Alguns dos intérpretes foram morrendo enquanto a série durou: Jean Ferrat, Lena Horne, Crispian St. Peters, Cesária Évora, Whitney Houston, Donna Summer, Robin Gibb (dos Bee Gees), Chavela Vargas, Andy Williams, Lou Reed, Joe Cocker, Natallie Cole, David Bowie, Black (que imortalizou o tema Wonderful Life). A quase todos foi possível prestar aqui, no dia imediato, a merecida homenagem musical.
Alguns leitores estranharam a ausência de portugueses neste longo desfile. É fácil de explicar: tenciono fazer outra série de Canções do Século só com vozes e temas nacionais.
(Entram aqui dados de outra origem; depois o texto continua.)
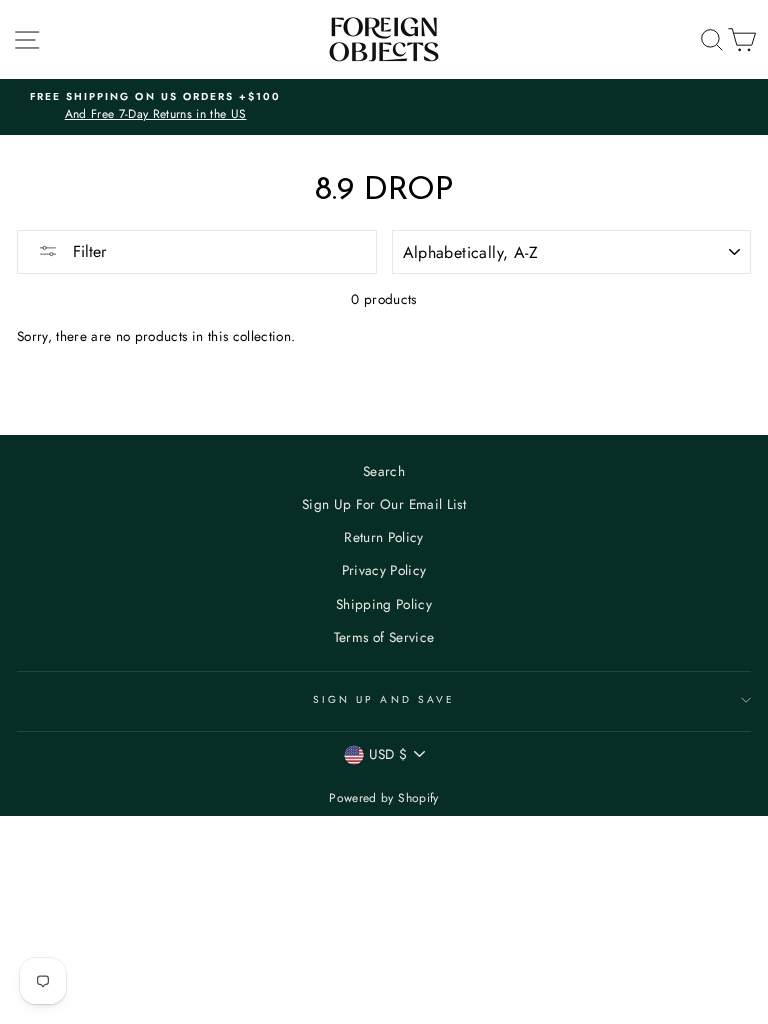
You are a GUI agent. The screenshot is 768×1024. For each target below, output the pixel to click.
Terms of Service (384, 637)
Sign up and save (384, 699)
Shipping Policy (384, 604)
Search (384, 471)
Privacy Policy (384, 570)
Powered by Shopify (383, 798)
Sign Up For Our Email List (384, 504)
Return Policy (383, 537)
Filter (87, 251)
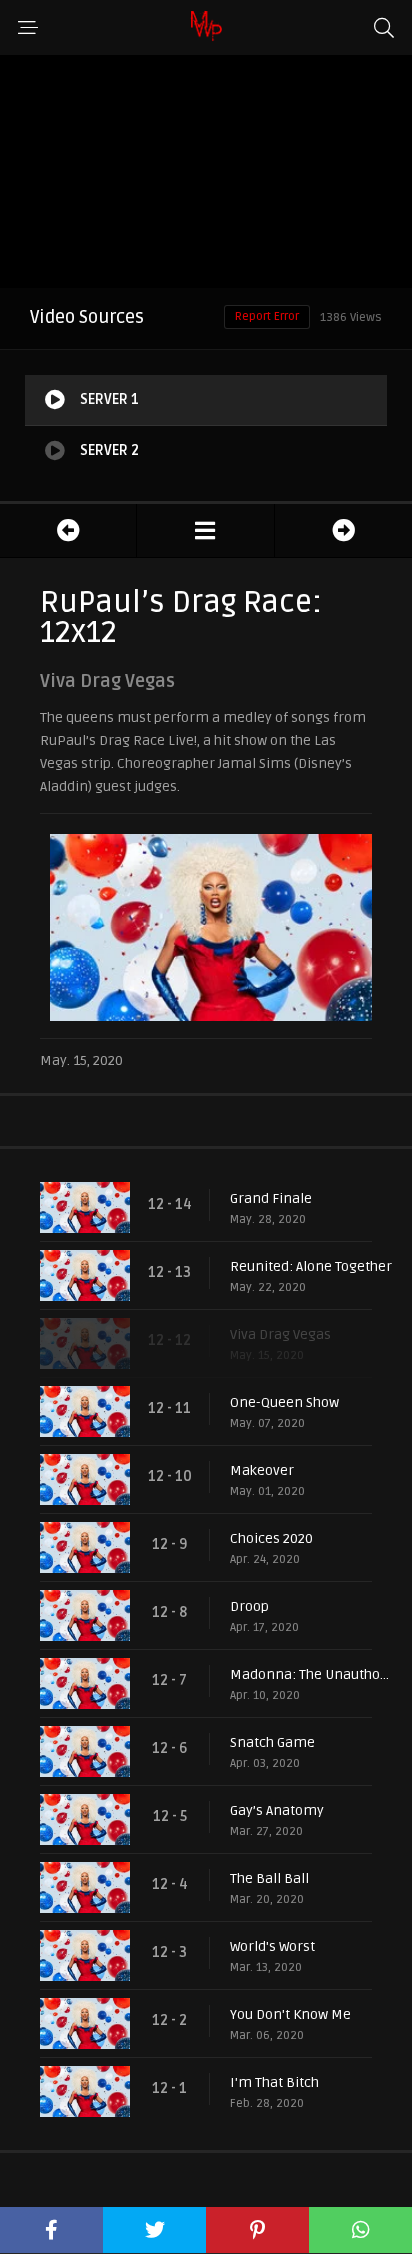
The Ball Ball (269, 1878)
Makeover (262, 1470)
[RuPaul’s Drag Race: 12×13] (343, 530)
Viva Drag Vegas (280, 1334)
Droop (249, 1606)
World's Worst (272, 1946)
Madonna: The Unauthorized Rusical (311, 1674)
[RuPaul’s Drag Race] (205, 530)
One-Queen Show (284, 1402)
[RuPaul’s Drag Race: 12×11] (68, 530)
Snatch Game (272, 1742)
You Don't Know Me (290, 2014)
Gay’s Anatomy (277, 1810)
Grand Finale (271, 1198)
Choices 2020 (271, 1538)
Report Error (267, 316)
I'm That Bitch (274, 2082)
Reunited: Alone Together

Tal como não excluo organizar outra dedicada apenas a temas instrumentais, que desta vez ficaram de fora: será então possível trazer aqui Glenn Miller, Santana, Astor Piazzolla, Egberto Gismonti, Benny Goodman, Anton Karas, John Coltrane, Miles Davis, Nino Rota, B. B. King, Paco de Lucia, Ry Cooder e tantos outros.
Do século XXI poderei ocupar-me mais tarde. Por agora suspendo as funções de DJ do nosso DELITO que durante tanto tempo desempenhei com gosto. Passo o testemunho ao Rui Herbon, que a partir da próxima madrugada tomará conta da emissão. Espero que acompanhem o próximo desfile musical com o mesmo interesse que me demonstraram durante estes seis anos. E agradeço a todos as preciosas sugestões que me foram dando.
Um blogue também serve para intercâmbio de conhecimentos. É útil e desejável aprendermos um pouco mais uns com os outros. E divertindo-nos de caminho, sempre que possível.
Foi o que aconteceu comigo. Não vou esquecer.